It’s Thursday and we are having an affair with football

Sarah Winterburn

‘I used to have a table in my bedroom, and a little sponge tennis ball, and would play out all the goals from the weekend’s results out of Match magazine while the football was on the radio.’

Daniel Storey there, ladies and gentlemen, describing the Thursday nights of his childhood. These days, the table is in his ‘office’.

The age gap that stretches into a decade means that my own Thursday night football memories involve peering at a tiny TV in a Chinese takeaway and not minding that 20 minutes had become 40 minutes. But the warmth the memories evoke is the same; Thursday nights are a bloody great night for football.

It’s a night supposedly not meant for football, but that makes it all the more enticing. Saturdays? Old school. Sundays? Like Yorkshire puddings and long walks. Monday nights? Where the weekend never ends. Tuesday nights? Standard. Wednesday nights? That bit sexier on hump day. Thursday nights? Phwoar. It’s like we’re all having an affair with football and feeling simultaneously dirty and guilty. It’s that greasy Chinese takeaway, it’s four pints on a school night, it’s tingles in special places.

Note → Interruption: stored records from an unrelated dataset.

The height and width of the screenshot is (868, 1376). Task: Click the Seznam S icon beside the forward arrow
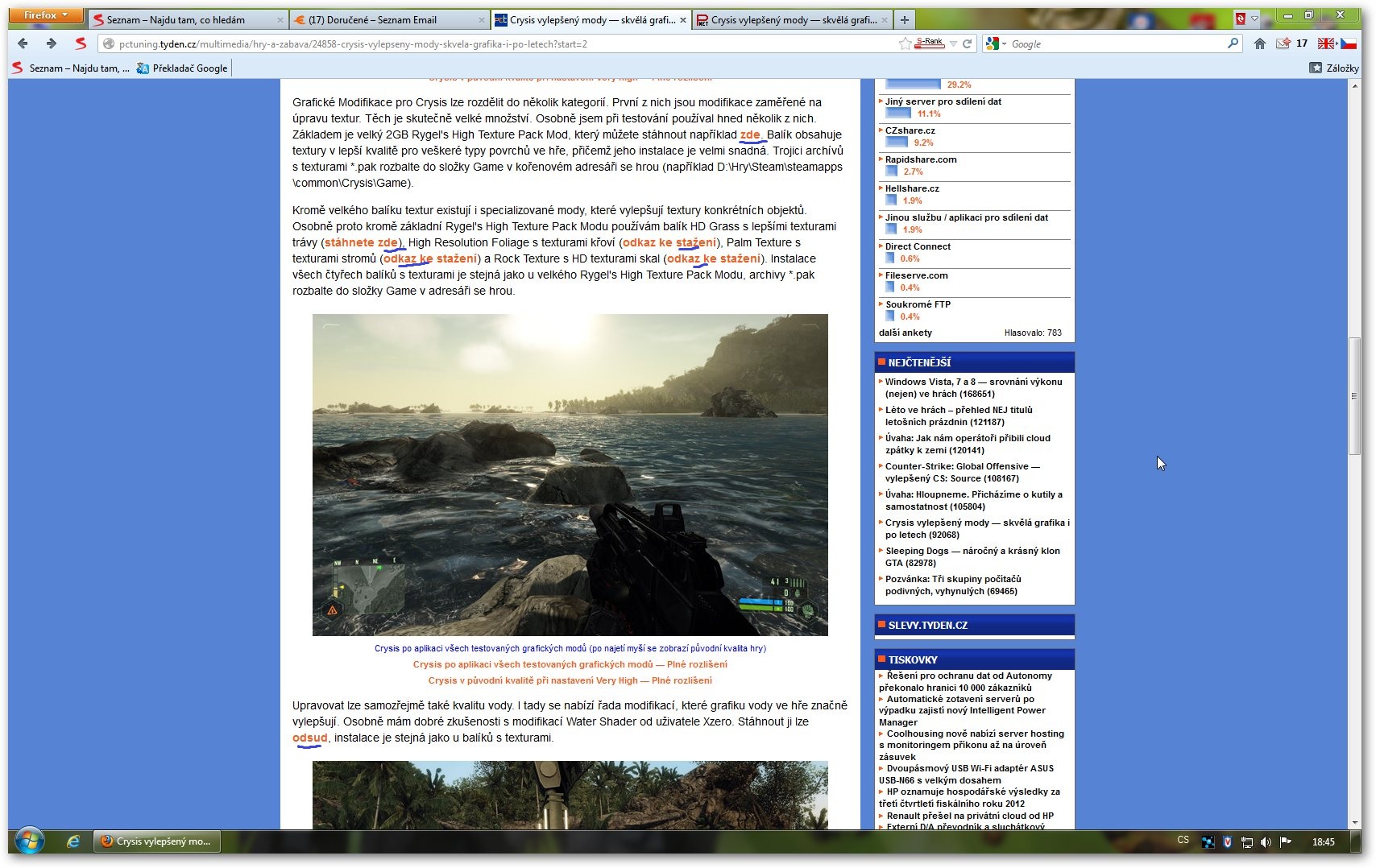click(x=81, y=43)
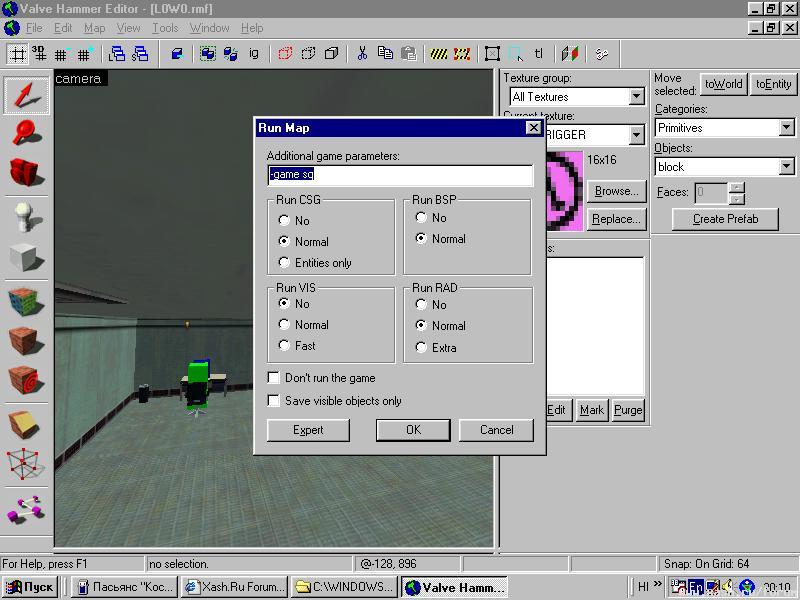Select the Block creation tool

pyautogui.click(x=27, y=258)
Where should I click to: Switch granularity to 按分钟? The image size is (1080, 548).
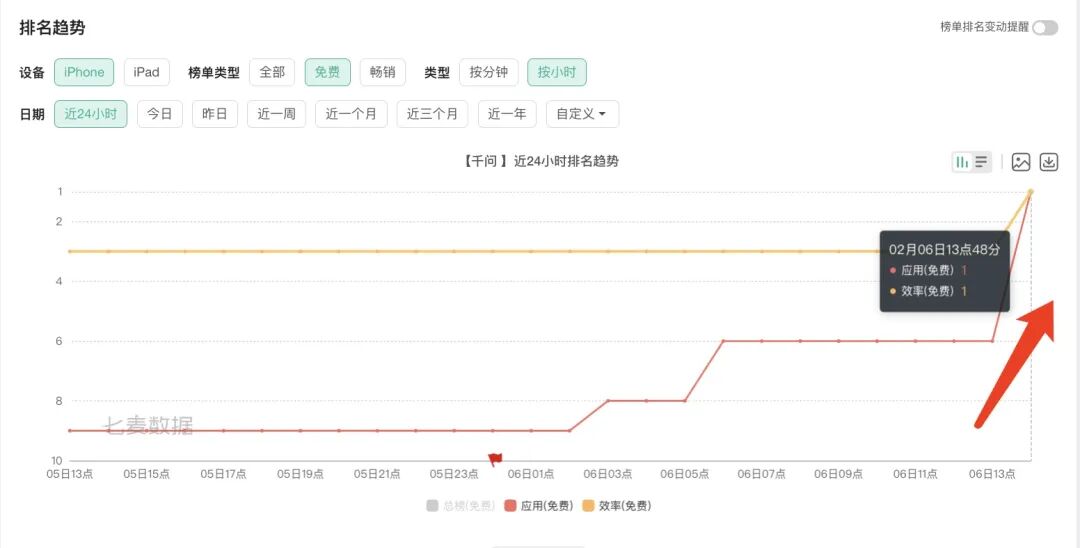(488, 72)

‘Thursday night, Channel 5’ has become such an insult that those words from Ashley Cole to Manchester City players reportedly started a tunnel fracas in 2011, while even Bayern Munich fans adopted it to taunt English teams they were knocking out of the Champions League. The chant is still sung now, five years after Channel 5 lost the last terrestrial rights to the Europa League. Because obviously, playing on a Thursday night means you are utterly sh*t, embarrassingly the fifth or sixth best team in the richest football league in Europe.

And so to this Thursday, when the fourth and fifth best teams in the richest football league in Europe face each other in what also happens to be a local derby, between former Real Madrid and Barcelona managers, both struggling to match expectations, right near the end of the season. And it’s on a sodding Thursday. Which already makes it roughly 4.27 times better than if it were played on any other day of the week. Super Sunday has lost all its power but Throbbing Thursday still has traction.

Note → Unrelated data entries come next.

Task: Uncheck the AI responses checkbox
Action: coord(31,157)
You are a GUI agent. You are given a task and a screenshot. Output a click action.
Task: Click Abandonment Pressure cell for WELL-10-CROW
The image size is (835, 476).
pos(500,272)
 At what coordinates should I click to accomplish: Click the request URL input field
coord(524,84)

(Of course, it’s not being billed as Throbbing Thursday; it’s Heavyweight Week on Sky Sports, which has somehow made something wonderful and exciting sound slow and cumbersome. Seriously, stop giving things names.)

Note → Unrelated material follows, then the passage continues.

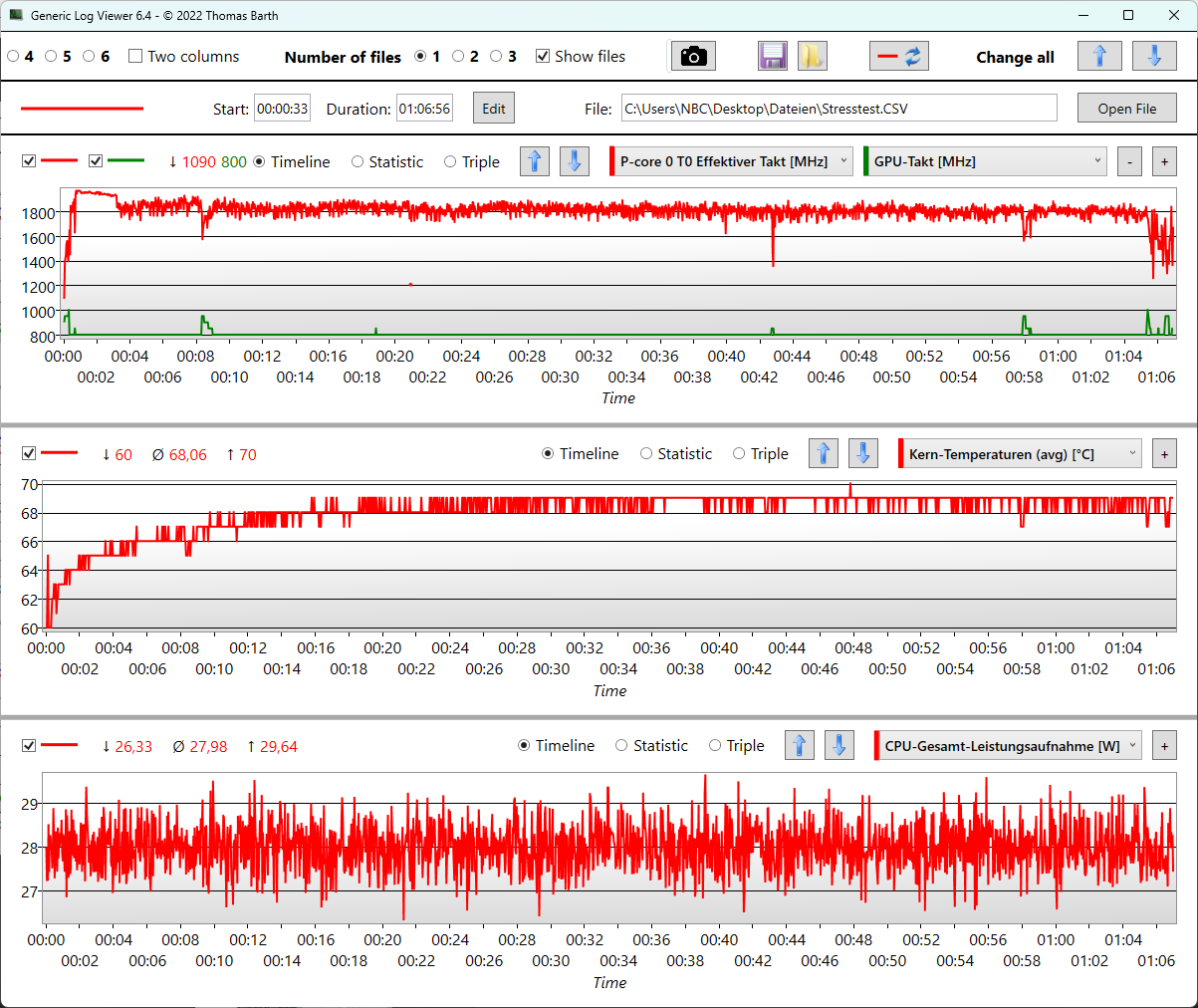
Task: Click Change all down arrow icon
Action: coord(1153,57)
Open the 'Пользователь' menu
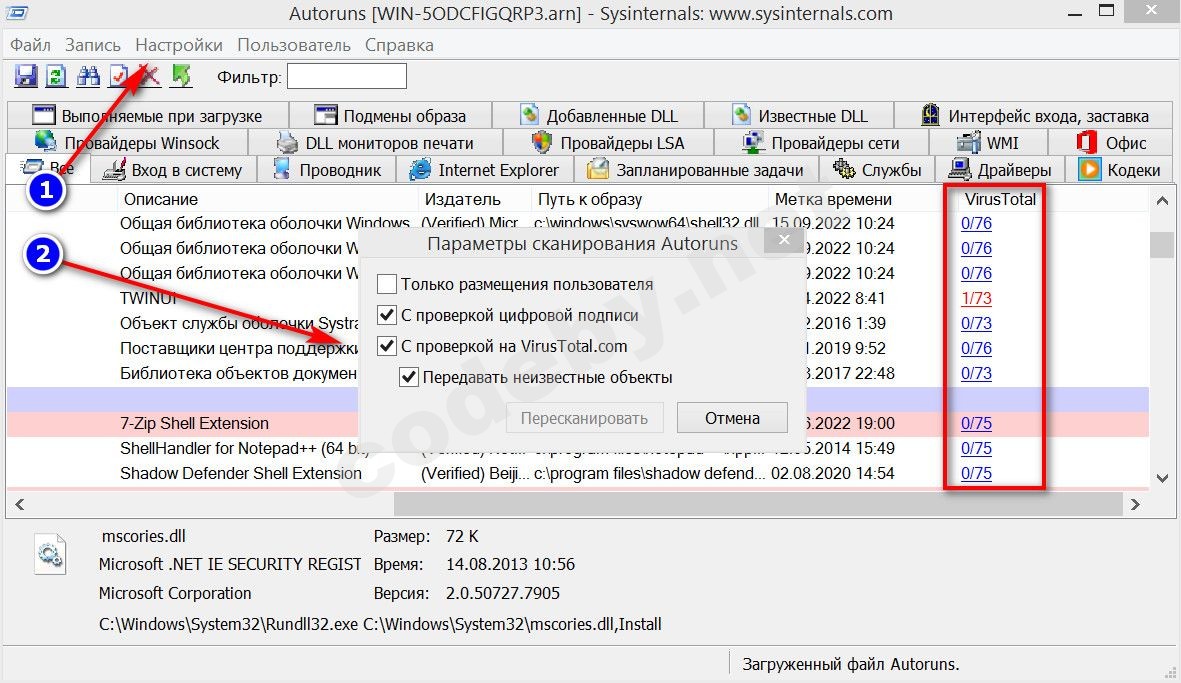This screenshot has height=683, width=1181. point(294,45)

“But it’s Thursday,” will be the refrain when husbands and wives and mothers and children are told that remote controls are being claimed and laptops being fired up ahead of kick-off in the derby. It’s difficult to persuade anybody that you absolutely have to watch Manchester United take on Genk, but this game – at this stage of the season – is pretty much unmissable. Sometimes, fourth v fifth is far, far more enthralling than first v second.

The correct answer to “but it’s Thursday” is of course “exactly”. It’s Thursday so this is a bonus. It’s Thursday so this is a treat. It’s Thursday so this is ice cream even though we didn’t finish all our dinner. We’ve had the horn since Monday.